HengyiWang/Co-SLAM

Custom Blender Data

HamzaOuajhain opened this issue · 5 comments

Hello, and thank you for this wonderful repository.

I have created this scene in Blender with a very simple object and a camera rotating arround it, I unfortunatly was not able to get good result. I have tried many configurations and different conventions in order to solve this issue.

image

blenderanimation-2024-07-03_15.43.43.mp4

For a total of 2001 frames, I have created a camera that will be able to output both depth and rgb information and a script that which is created to change the convention from Blender into OpenCV convention, in order to work the same way Replica is ran with Co-SLAM. I my Replica in order to create my own yaml file.
The main difference in the yaml file is :
cam: H: 480 W: 640 fx: 888.8889 fy: 1000.0000 cx: 320.0 cy: 240.0
and for the bound I chose :
mapping: bound: [[-5,5],[-5,5],[-5,5]] marching_cubes_bound: [[-5,5],[-5,5],[-5,5]]
This is the visualisation of the bounding box :
image

This is the resulting mesh from vis_bound :
image

Results :

image

We can conclude that the convention used is correct from the way the ground truth ATE RMSE is matching, the expected ground truth.

image

Any suggestion where things went wrong ?

From the result of vis_mesh, the camera convention seems to be wrong. We use OpenGL c2w, please double-check your camera pose convention (OpenGL or OpenCV, w2c or c2w).

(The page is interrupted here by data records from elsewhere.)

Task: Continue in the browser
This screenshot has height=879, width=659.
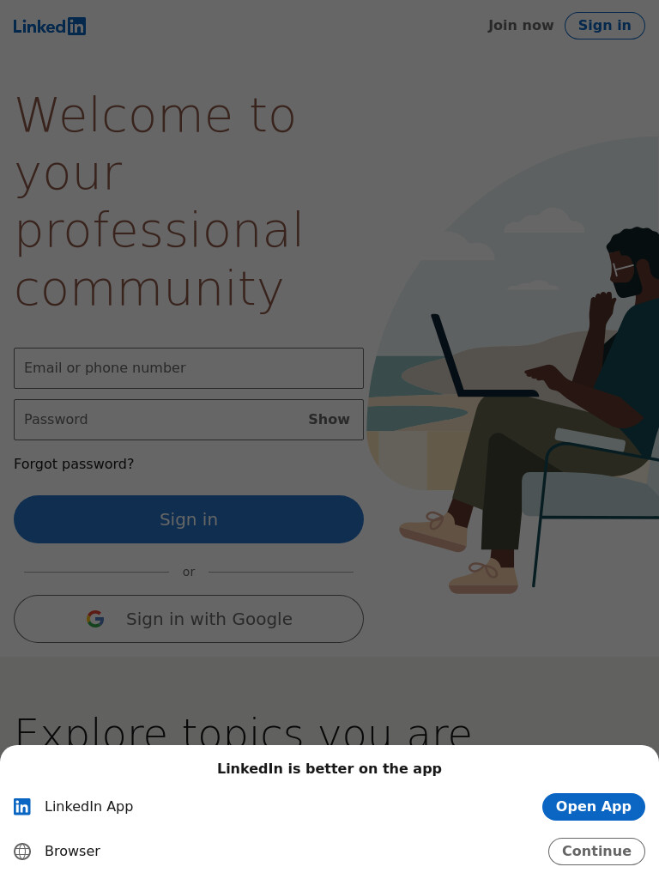Action: click(596, 852)
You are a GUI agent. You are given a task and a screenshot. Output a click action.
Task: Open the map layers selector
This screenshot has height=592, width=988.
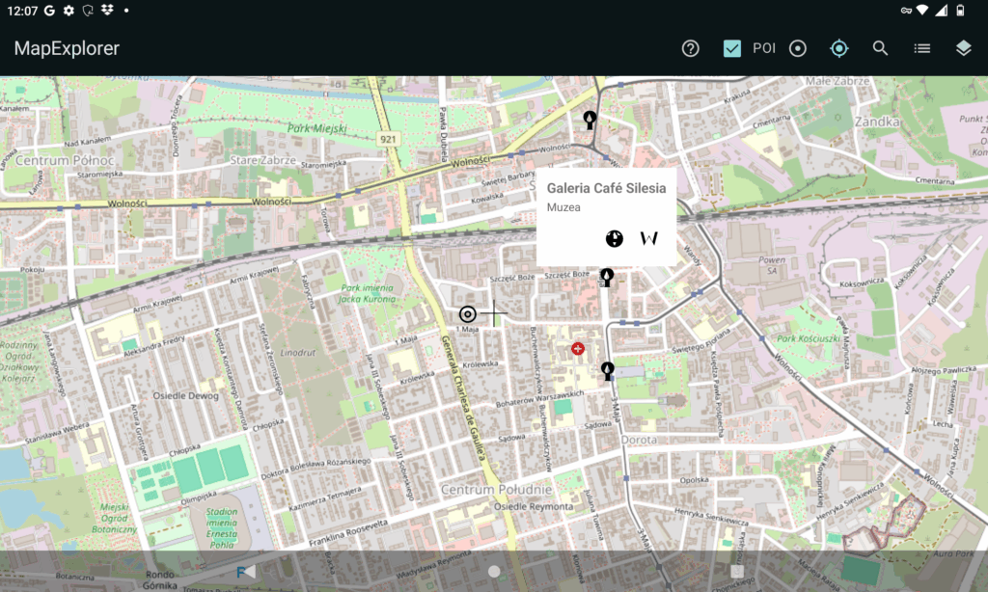point(963,48)
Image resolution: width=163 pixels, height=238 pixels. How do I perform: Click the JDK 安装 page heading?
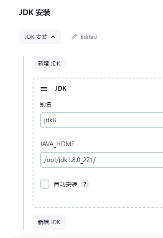(35, 12)
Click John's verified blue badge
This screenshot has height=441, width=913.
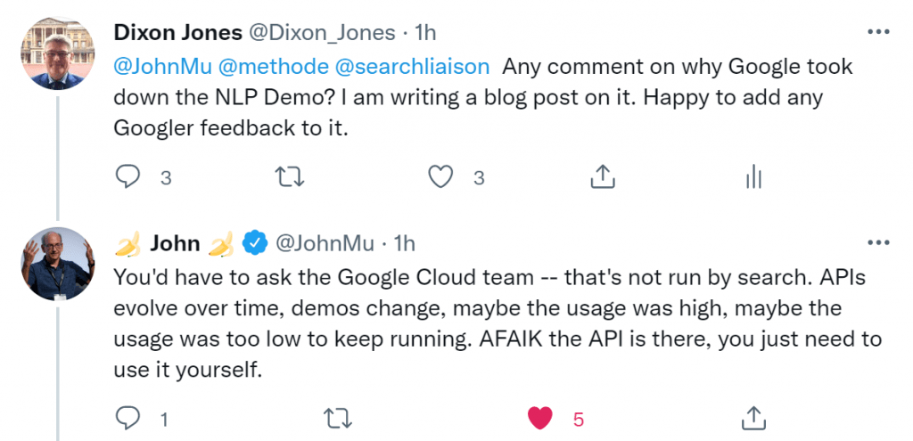254,243
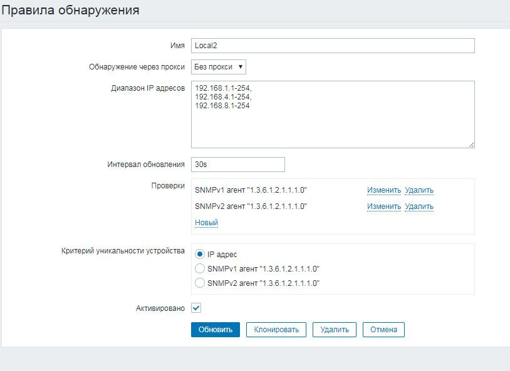Viewport: 510px width, 371px height.
Task: Click the resize handle of IP range textarea
Action: point(471,144)
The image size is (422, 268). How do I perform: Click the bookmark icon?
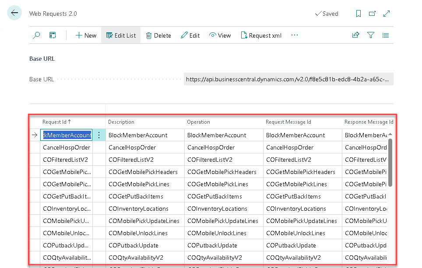coord(358,14)
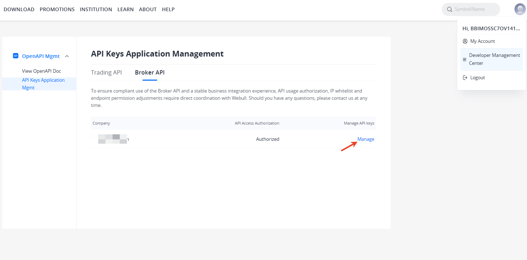Select API Keys Application Mgmt item
The width and height of the screenshot is (527, 260).
click(x=43, y=84)
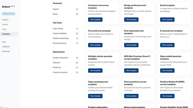Filter by Design and product department

[x=61, y=58]
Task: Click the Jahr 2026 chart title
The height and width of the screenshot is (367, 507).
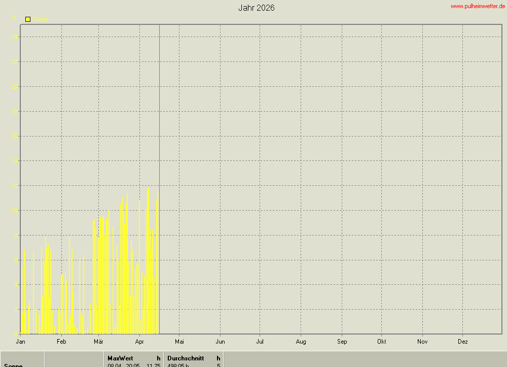Action: tap(257, 8)
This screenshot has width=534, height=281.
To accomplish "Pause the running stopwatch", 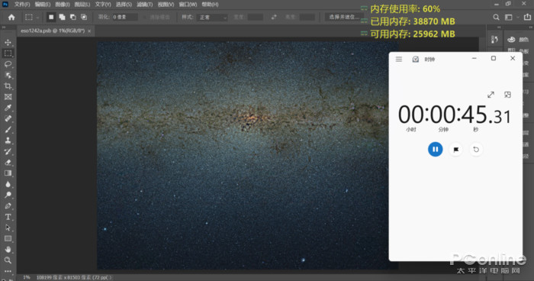I will pyautogui.click(x=435, y=150).
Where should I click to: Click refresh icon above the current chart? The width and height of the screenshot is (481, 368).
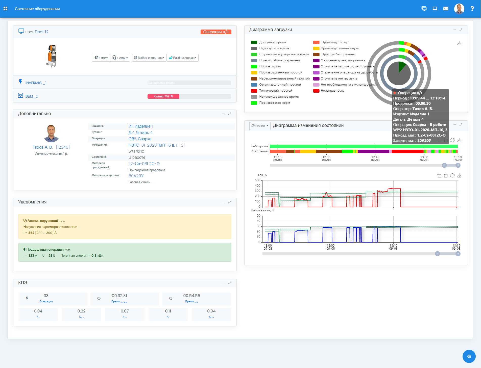pos(452,175)
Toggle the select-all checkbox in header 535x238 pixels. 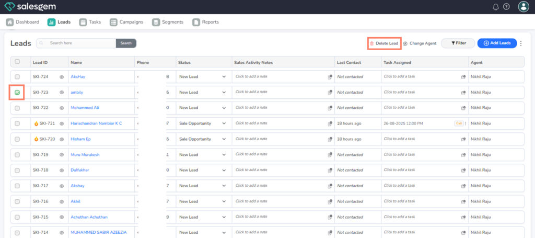point(17,62)

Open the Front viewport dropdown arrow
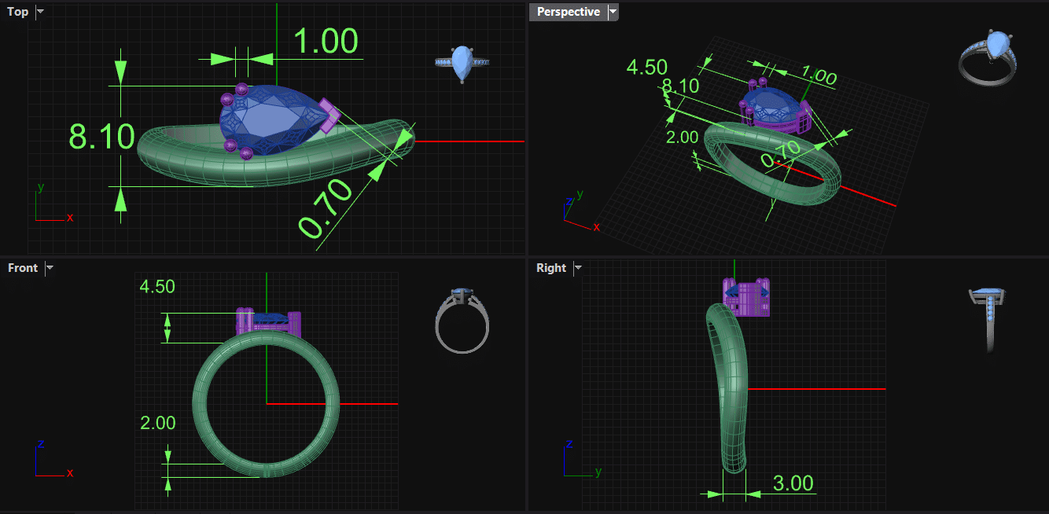point(50,268)
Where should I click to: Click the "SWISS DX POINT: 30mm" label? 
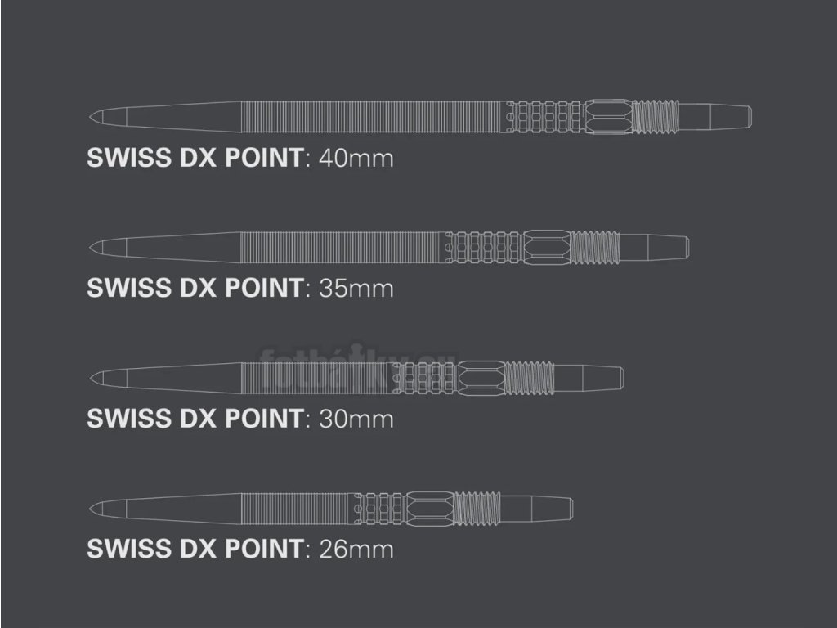[239, 419]
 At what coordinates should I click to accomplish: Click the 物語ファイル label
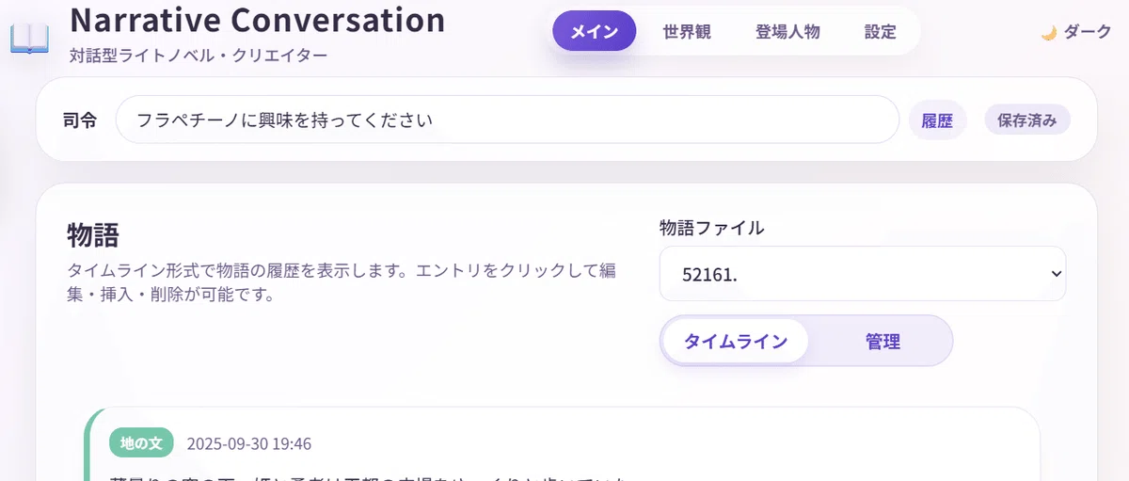point(712,227)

I understand that, I have assumed that the Blender and OpenGL is the same. What I did is transform the convention from Blender -> OpenCV w2c and then when I run the vis_bound the same way it runs using Replica yaml files I get a better result but not the shape I want.

image

`inherit_from: configs/Thebox/box.yaml
mapping:
bound: [[-5,5],[-5,5],[-5,5]]
marching_cubes_bound: [[-5,5],[-5,5],[-5,5]]

data:
datadir: data/boxibox
trainskip: 1
output: output/result_boxibox
exp_name: demo`

`dataset: 'replica'

data:
downsample: 1
sc_factor: 1
translation: 0
num_workers: 4

mapping:
sample: 2048
first_mesh: True
iters: 10
cur_frame_iters: 0
lr_embed: 0.01
lr_decoder: 0.01
lr_rot: 0.001
lr_trans: 0.001
keyframe_every: 5
map_every: 5
n_pixels: 0.05
first_iters: 200
optim_cur: True
min_pixels_cur: 100
map_accum_step: 1
pose_accum_step: 5
map_wait_step: 0
filter_depth: False

tracking:
iter: 10
sample: 1024
pc_samples: 40960
lr_rot: 0.001
lr_trans: 0.001
ignore_edge_W: 20
ignore_edge_H: 20
iter_point: 0
wait_iters: 100
const_speed: True
best: True

grid:
enc: 'HashGrid'
tcnn_encoding: True
hash_size: 16
voxel_color: 0.08
voxel_sdf: 0.02
oneGrid: True

pos:
enc: 'OneBlob'
n_bins: 16

decoder:
geo_feat_dim: 15
hidden_dim: 32
num_layers: 2
num_layers_color: 2
hidden_dim_color: 32
tcnn_network: False

cam:
H: 480
W: 640
fx: 800.0000
fy: 800.0000
cx: 320.0
cy: 240.0
png_depth_scale: 6553.5 #for depth image in png format
crop_edge: 0
near: 0
far: 5
depth_trunc: 100.

training:
rgb_weight: 5.0
depth_weight: 0.1
sdf_weight: 1000
fs_weight: 10
eikonal_weight: 0
smooth_weight: 0.000001
smooth_pts: 32
smooth_vox: 0.1
smooth_margin: 0.05
#n_samples: 256
n_samples_d: 32
range_d: 0.1
n_range_d: 11
n_importance: 0
perturb: 1
white_bkgd: False
trunc: 0.1
rot_rep: 'axis_angle'
rgb_missing: 0.05

mesh:
resolution: 512
render_color: False
vis: 500
voxel_eval: 0.05
voxel_final: 0.02
visualisation: False
` This is how the two yaml files look like

Hi @HamzaOuajhain, the problem might be related to the scale of the depth i.e. png_depth_scale (1, 1000, or 6553.5).

Hello @HengyiWang, I have tried different configuration, for the depth scale. Still having the same issue. Any idea what can be the cause ?